Lance Bottoms: As my family settles in to our new normal, I have come as close to achieving balance in my life as I have in quite some time. Even though I am in this new role, my interest and passion for certain things has not disappeared.  You must find time to do things that make you happy and help you thrive. Community service and involvement have always been a huge part of my life and being a member of Delta Sigma Theta helps intensify these experiences. I feel happiest when I am a part of a larger purpose; and I encourage others to find the kind of involvement and social issues that speak most powerfully them.

I asked both ladies the same final question: Do you have any advice for young girls who are becoming more aware of societal ills, (we just had the women’s march where we had youth ambassadors and we just had the school walk out for the children last week) and so what kind of advice do you have for who may want to get involved at their local level?

Here is what they had to say.

Cantrell: These moments in time they come in cycles.

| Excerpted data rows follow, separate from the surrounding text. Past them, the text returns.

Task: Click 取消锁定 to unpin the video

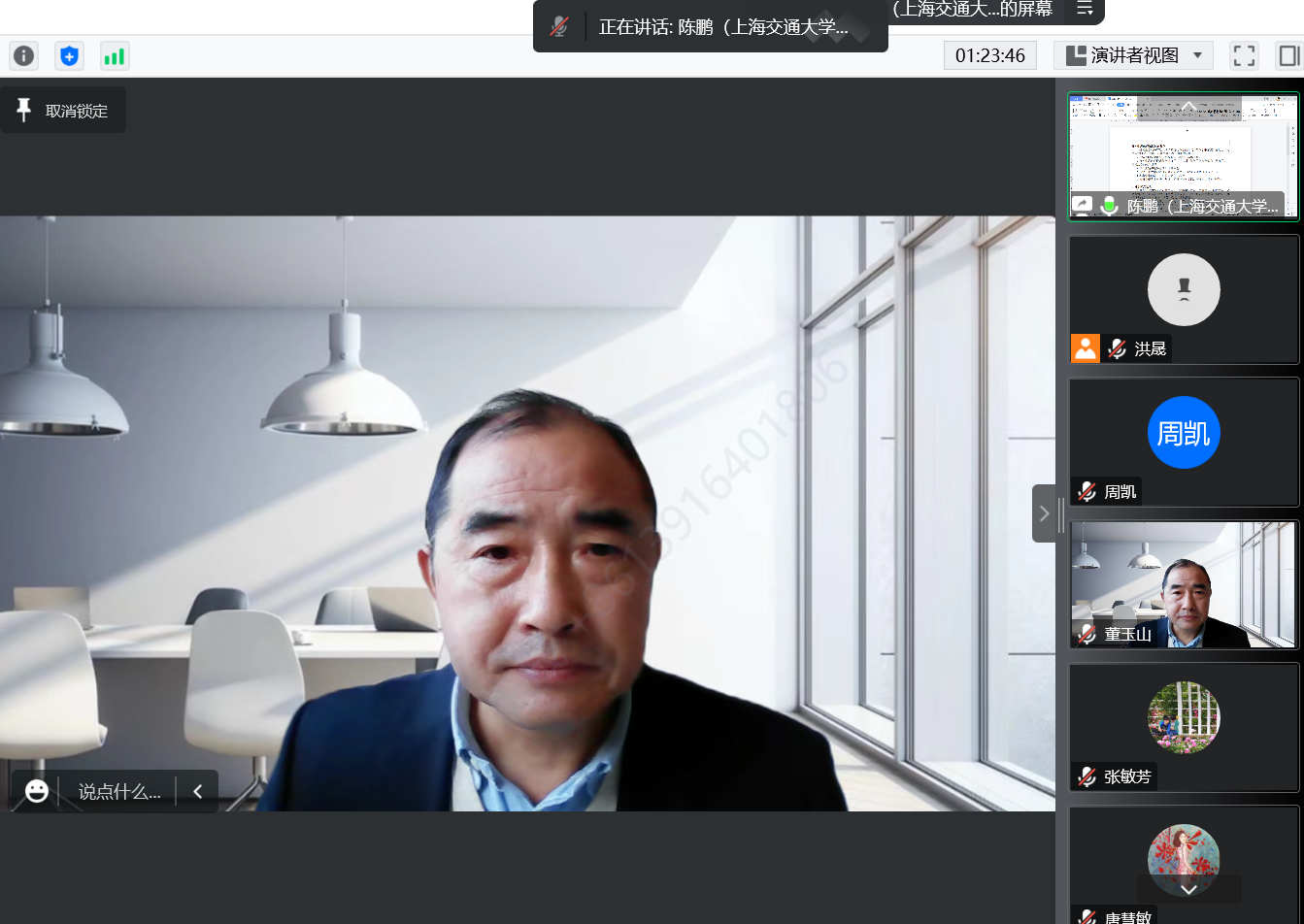Action: pos(64,111)
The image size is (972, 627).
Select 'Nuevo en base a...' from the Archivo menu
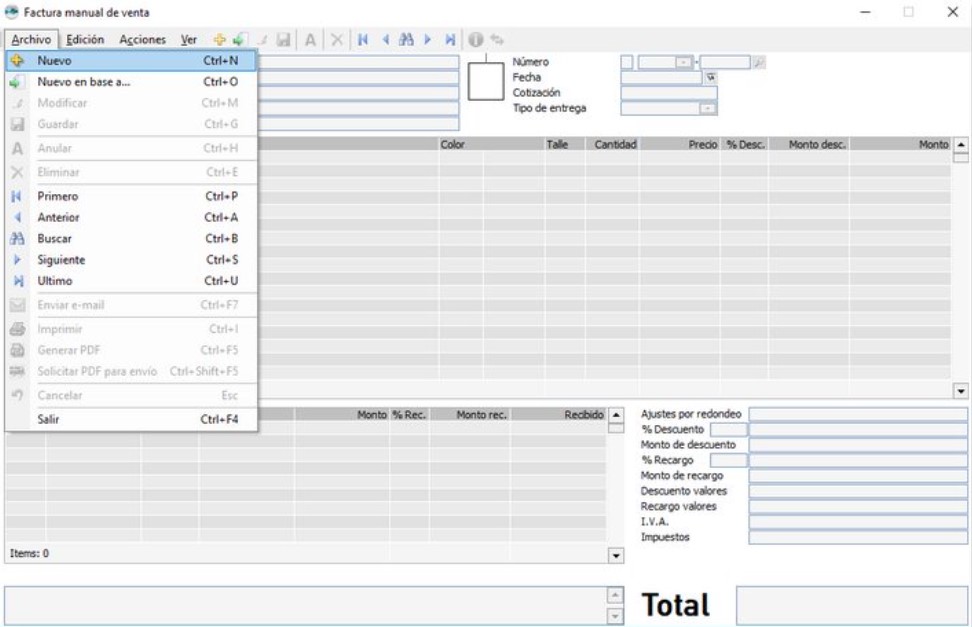pos(84,82)
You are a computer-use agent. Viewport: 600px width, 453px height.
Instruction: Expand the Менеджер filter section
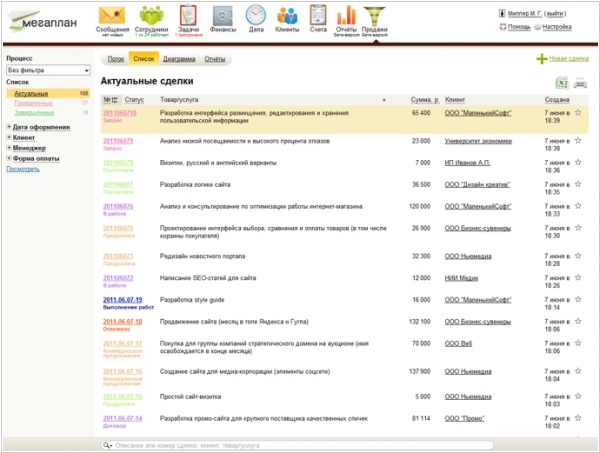pos(29,148)
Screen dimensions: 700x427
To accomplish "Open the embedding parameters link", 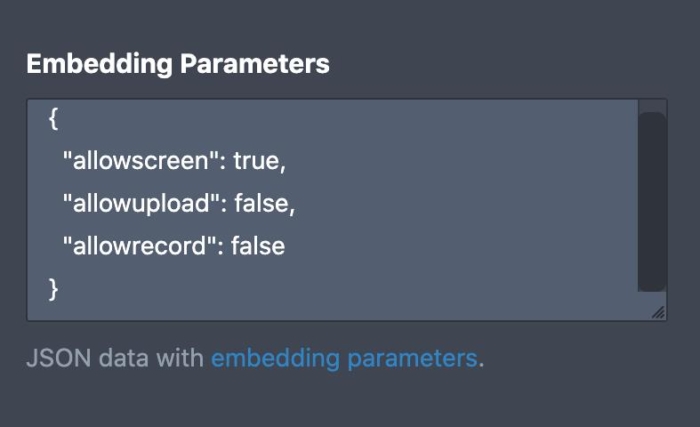I will [x=343, y=358].
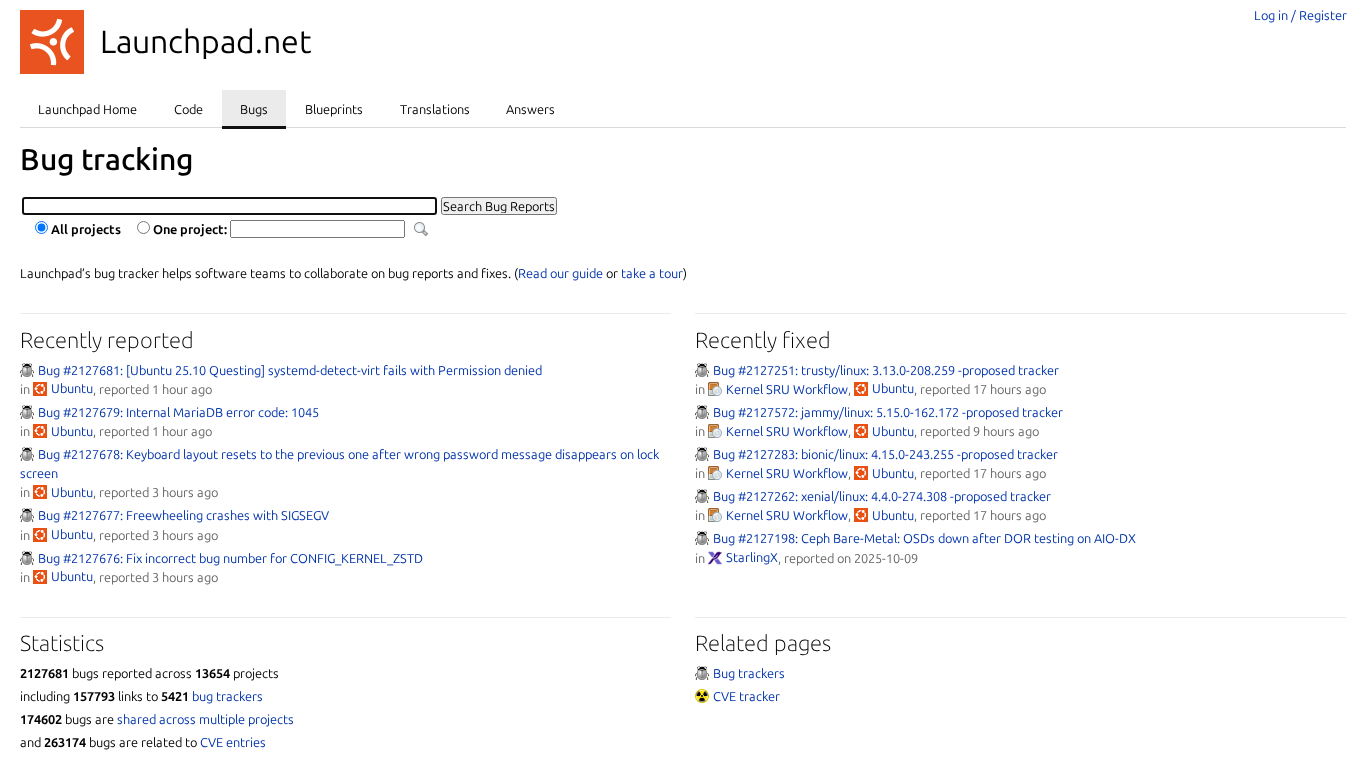Open the shared across multiple projects link
This screenshot has width=1366, height=768.
point(205,720)
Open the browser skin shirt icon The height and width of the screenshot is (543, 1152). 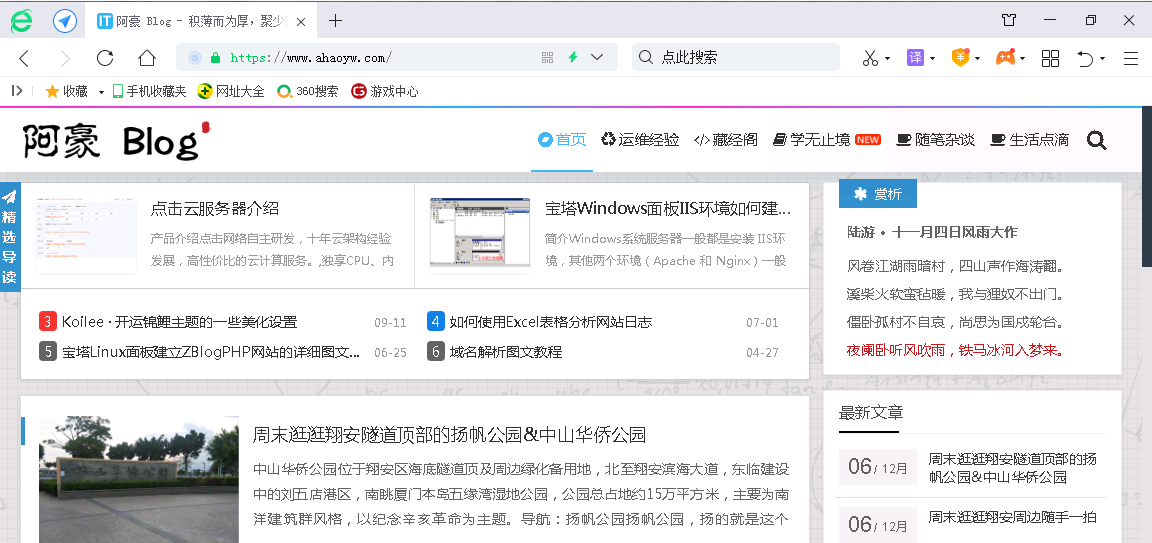pyautogui.click(x=1009, y=21)
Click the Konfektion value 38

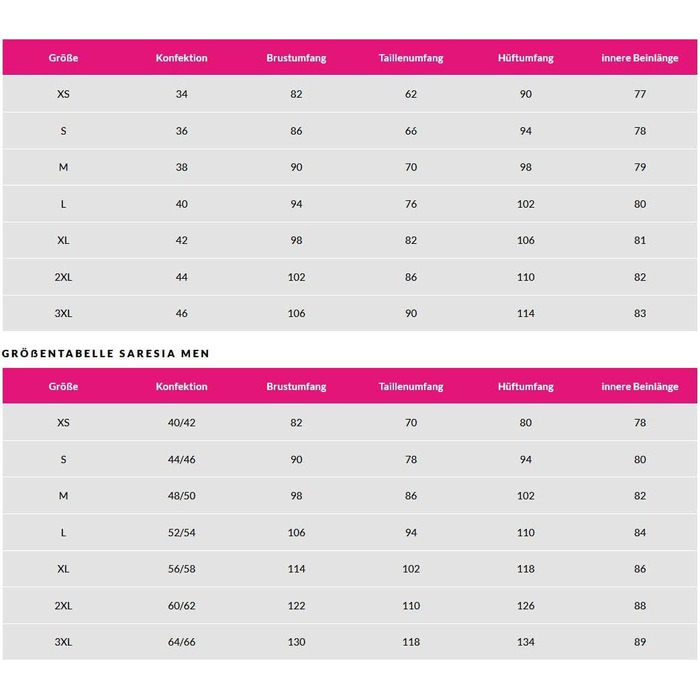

This is not new where young women across this country have had to push forward. It goes right back to even the civil rights movement. That’s why the bombing at the church happened because youth were leading that effort. So, I dispel that “oh now, young people are involved” notion. Young people have always moved this country forward and it comes in waves and it comes in shifts. Now is that shift, now is that wave that we are experiencing. It’s being demonstrated. You can look to the past, how things have changed because we’re unafraid and young people are unafraid to be that voice. And this is our time, we should not sit back, but should stand up and embrace it, lean in and do it because their future is at stake and they’re worth it. They’re worth the sacrifices that it will take to advance change in this country and in this world.

Lance Bottoms: When you commit your time and effort to an organization or a cause in which you are passionate, the fulfillment can be endless. Volunteering is one of the best ways to engage with your community. You can work at the local, state or national level, and choose topics that are of interest to you from gun reform and health care to crime prevention and affordable housing –the list is endless. Research organizations doing great work in the community and ask for opportunities to serve. My message to young women is to never feel that you as an individual cannot effectively create change. You have the power to change things that seem immovable. Atlanta is the cradle of the Civil Rights Movement, which ignited a shift in how basic human rights are view; and just last month, hundreds of thousands of youth across the country started a movement to address gun violence. It is all about believing in yourself and your abilities.


What I believe and know is that both magical women, Mayors Cantrell and Lance Bottoms, will continue to serve as pillars in the community, leaving behind magical footprints for the rest of us Black girls to follow!